Advocates Displeased with Rejection of New Questions

Jan 26, 2011

by Alexis Mattera

Can you remember the first time someone asked you to think outside the box? Whether it was for a homework assignment, a science fair project or college admissions essay, you probably noticed taking this creative approach was appreciated – and earned you an A, a medal or admission – but sometimes, unfortunately, the status quo wins.

This scenario was recently echoed by the Common Application’s board when it rejected a proposal to add optional questions on sexual orientation and gender identity. The organization – which recently added a LGBT category in the activities section for students who participate in gay-straight alliances in high school – said the questions could "pose problems" now and though it left the possibility of addition open in the future, advocates are none too pleased with the message that’s being sent to the students applying to the 414 colleges that accept the Common App…especially Shane L. Windmeyer.

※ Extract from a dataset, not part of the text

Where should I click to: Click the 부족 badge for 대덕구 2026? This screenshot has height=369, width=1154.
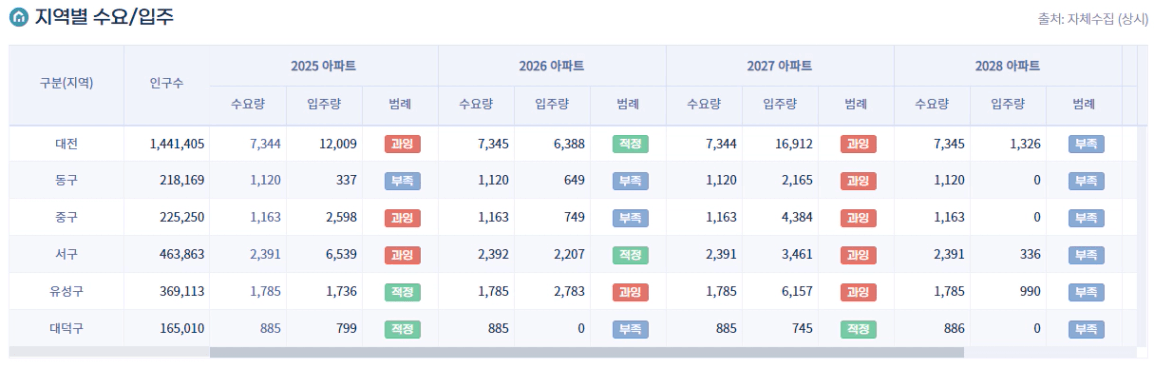[631, 328]
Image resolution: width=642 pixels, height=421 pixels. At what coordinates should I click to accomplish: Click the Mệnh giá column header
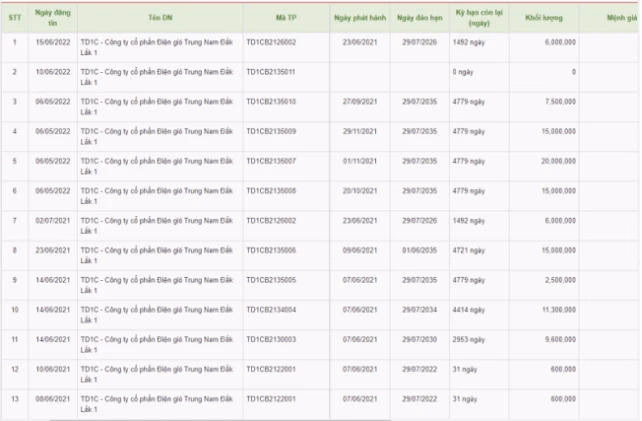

Windmeyer, the founder of Campus Pride, a national group that works on behalf of gay students and sponsors college fairs at which gay students can meet college representatives, believes the Common App organization is "acting like a parent of the 1950s" because the proposed questions would not be an issue: Since they would be optional, any applicant uncomfortable with them could elect not to answer; he also said a second gender question following birth certificate information would allow colleges to meet reporting requirements while accommodating all gender identities.

You can read more from both sides here but the fact of the matter is this: Many students go to college to find themselves but when they can’t even find a way to identify themselves on the application, is that school really where they want to be?

Going to college doesn't have to break the bank or saddle you with tens of thousands of dollars in student loan debt. Check out the Scholarships.com free college scholarship search where you’ll discover you qualify for hundreds of thousands of dollars in scholarships in just a few minutes, then apply and win! It’s that easy!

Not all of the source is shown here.